====== Entries ======

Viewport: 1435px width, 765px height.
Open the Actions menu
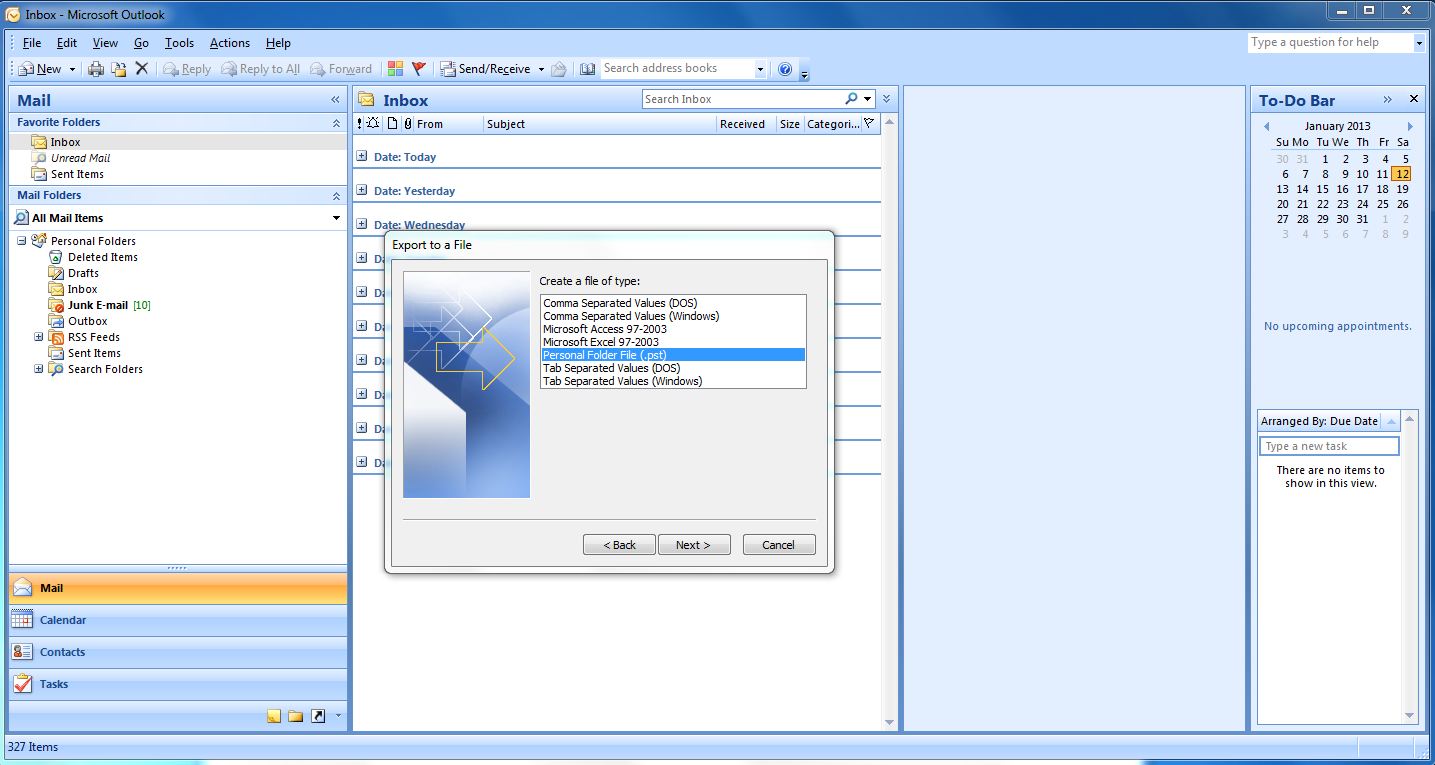point(229,43)
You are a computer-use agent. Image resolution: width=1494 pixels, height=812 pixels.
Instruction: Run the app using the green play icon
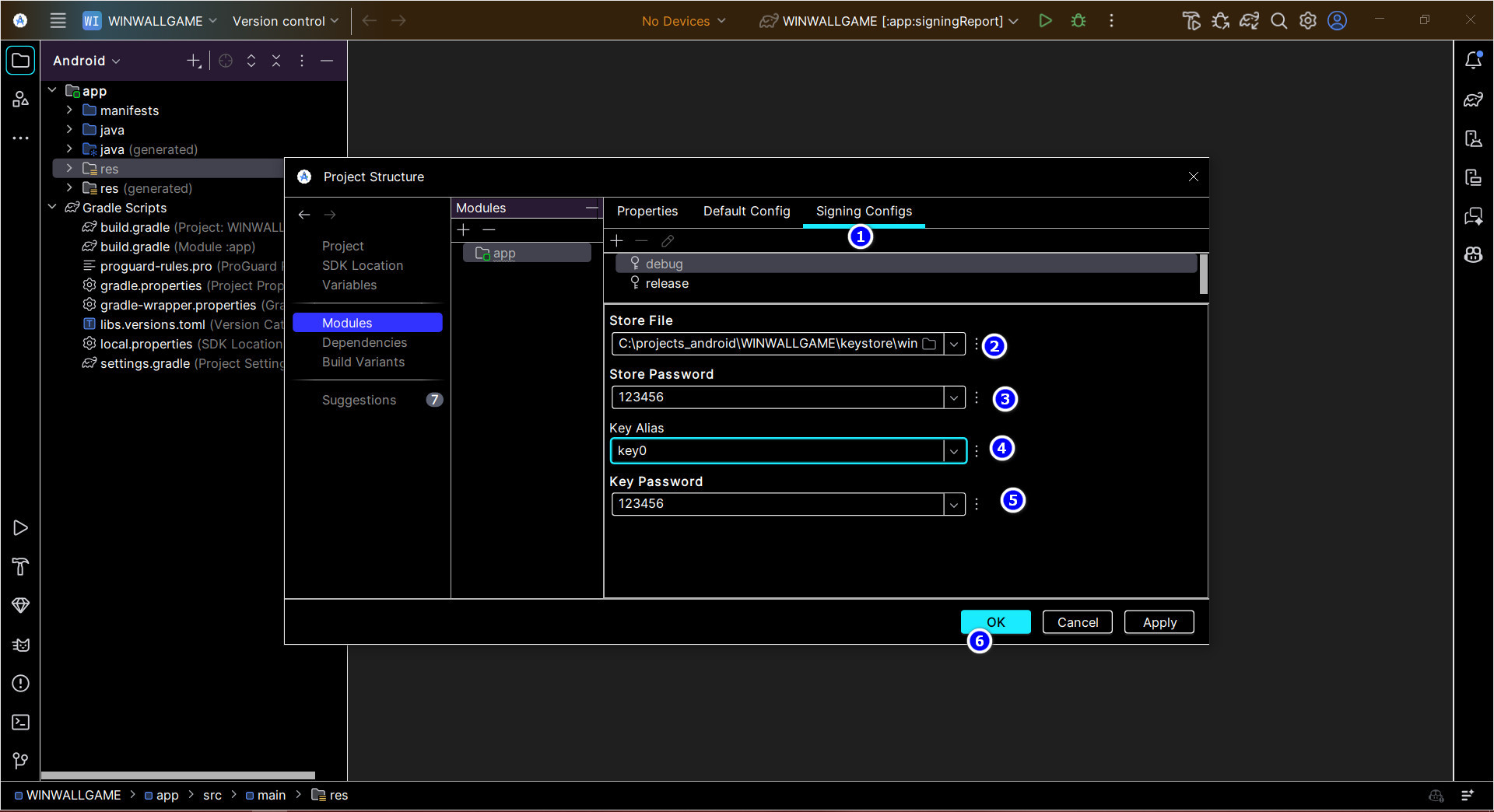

======

**What you should do:** Render every line of the items above as a Markdown table with the columns "No." and "Text", skipping blank lines and leaving the pictures out.

**Full solution:**
| No. | Text |
|---|---|
| 1 | Viewport: 1435px width, 765px height. |
| 2 | Open the Actions menu |
| 3 | point(229,43) |
| 4 | You are a computer-use agent. Image resolution: width=1494 pixels, height=812 pixels. |
| 5 | Instruction: Run the app using the green play icon |